Annihilation

Annihilation by Jeff Vandermeer

Jeff Vandermeer’s Annihilation follows a troupe of four women – a biologist, a surveyor, an anthropologist and a psychologist – as they enter the mysterious Area X, an area of land sectioned off due to its mysterious and dangerous properties.  Despite there having been eleven prior expeditions, not much is known about what goes on in Area X other than that those that return are rarely as they left – if they return at all.

This was not my cup of tea, which was such a letdown considering how the premise captured my imagination.  While my genre focus is primarily mystery and crime fiction, I have an appreciation for both horror and sci-fi.  Vandermeer’s novel exists within the latter and while it definitely succeeds in the creepiness factor, I felt like I spent the majority of the novel waiting for an explanation that never came.  I get that the fear of the unknown was a key factor used in driving the book, but it left me frustrated.  I didn’t even know where in the world this was taking place!  I need to know!  The narrator clearly knows – why not at least give me that?

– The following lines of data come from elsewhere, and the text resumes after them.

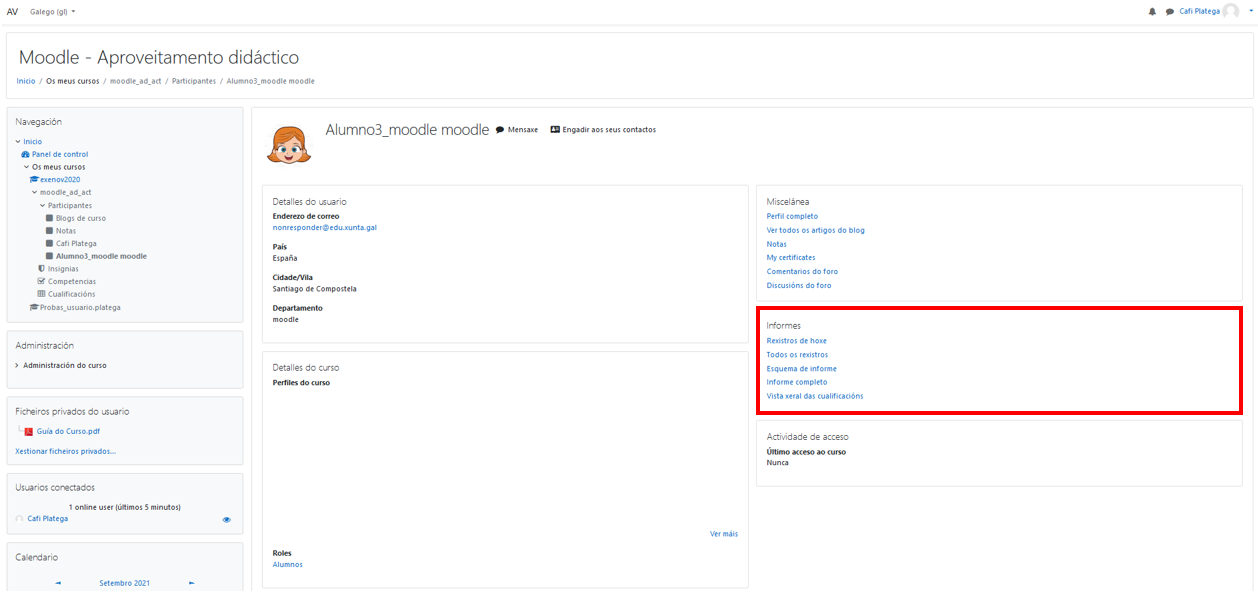Click the Insignias shield icon
The height and width of the screenshot is (595, 1258).
41,269
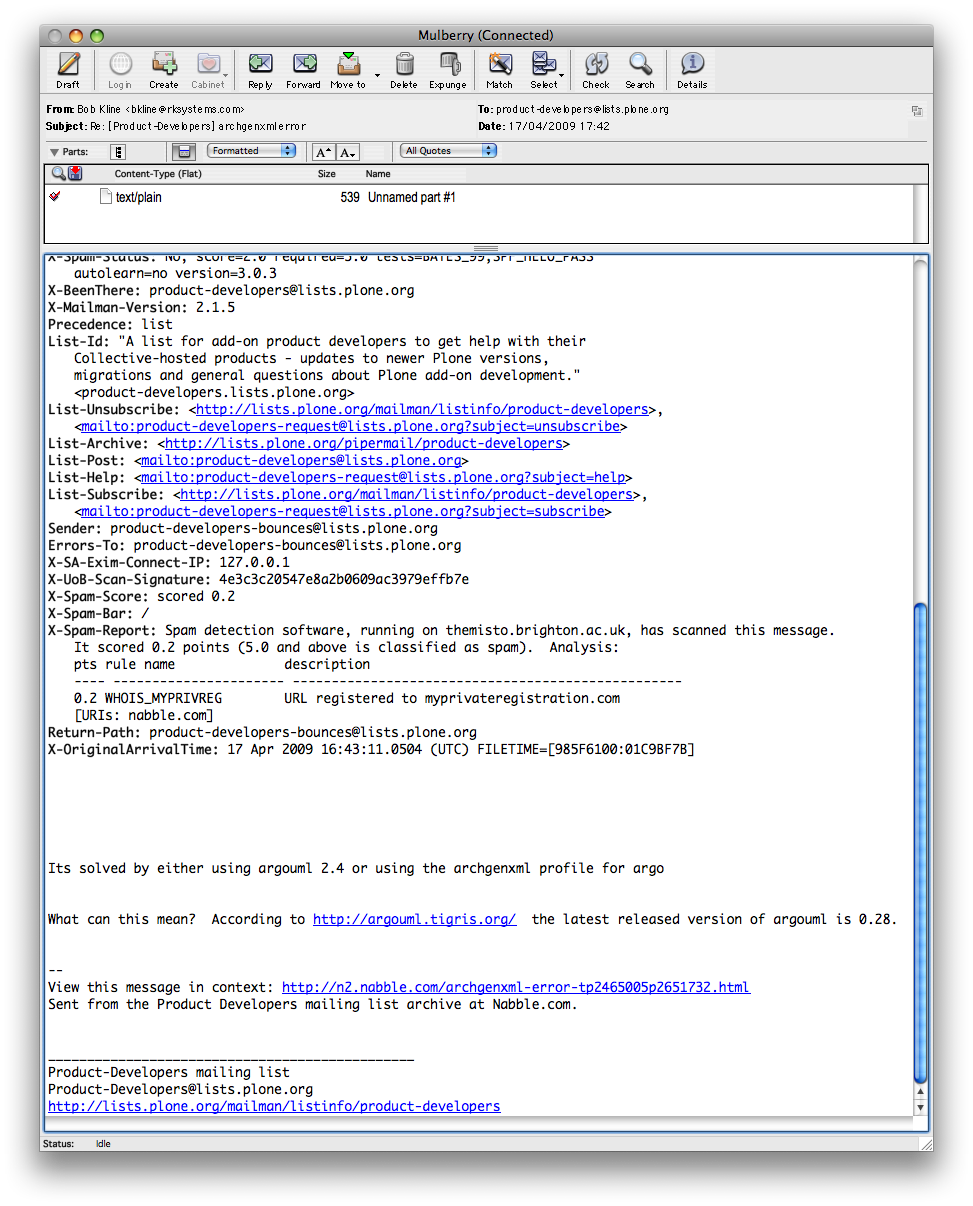Click the message body vertical scrollbar
The height and width of the screenshot is (1206, 973).
pyautogui.click(x=921, y=840)
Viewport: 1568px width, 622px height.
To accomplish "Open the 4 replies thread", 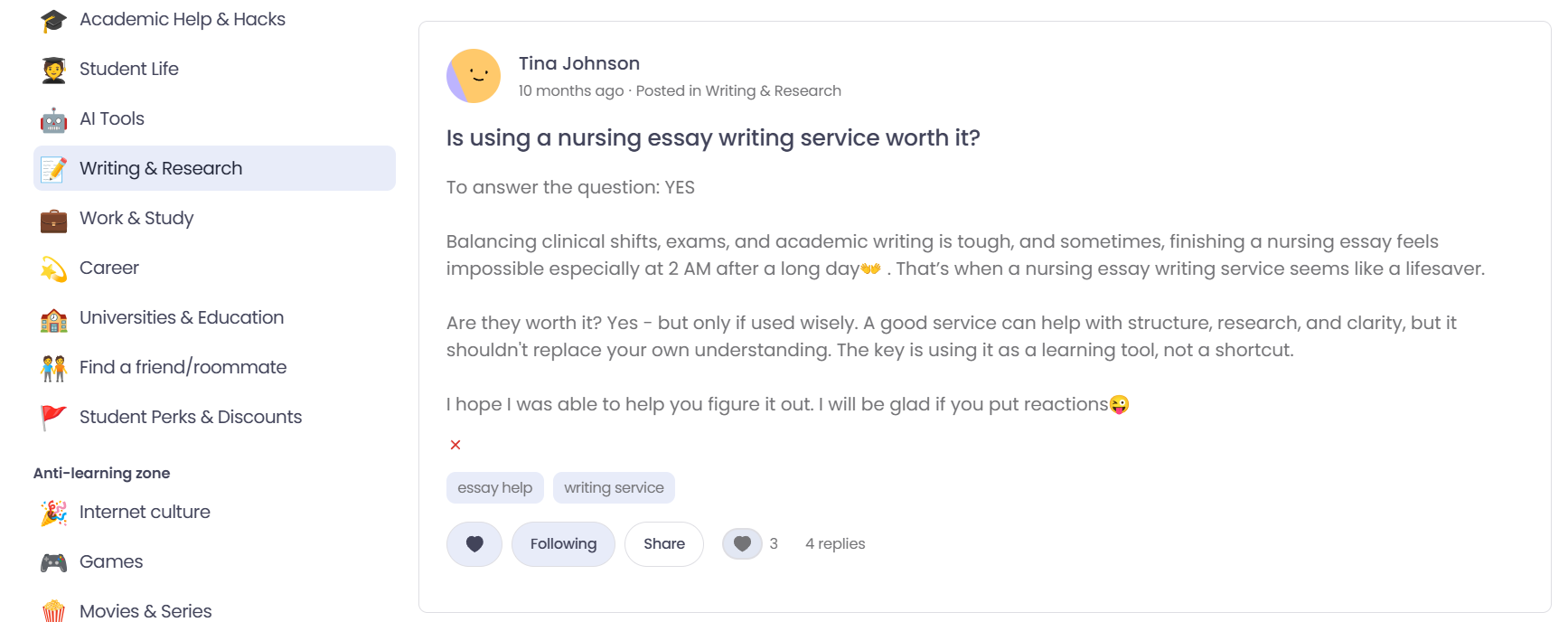I will click(x=834, y=543).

That being said, not knowing what led to a setting can be fine – Cormac McCarthy’s The Road never explicitly says what brought about “the end of the world” – but in the absence of knowledge, I need entertaining and memorable characters.  The biologist, who is our narrator, is dreadfully boring and the three other women that ventured alongside her were void of personality, which left me with a general sense of apathy whenever they were in danger.  Unlike The Man and The Boy in The Road, I didn’t care about these characters and I didn’t care if they lived or died.

I felt like from beginning to end, Annihilation was an exercise in frustration for me.  I was twenty pages from the end and nearly gave up because I knew it would require me to pick up book two to know more about this world but I don’t care enough to continue.  This left a sour taste in my mouth.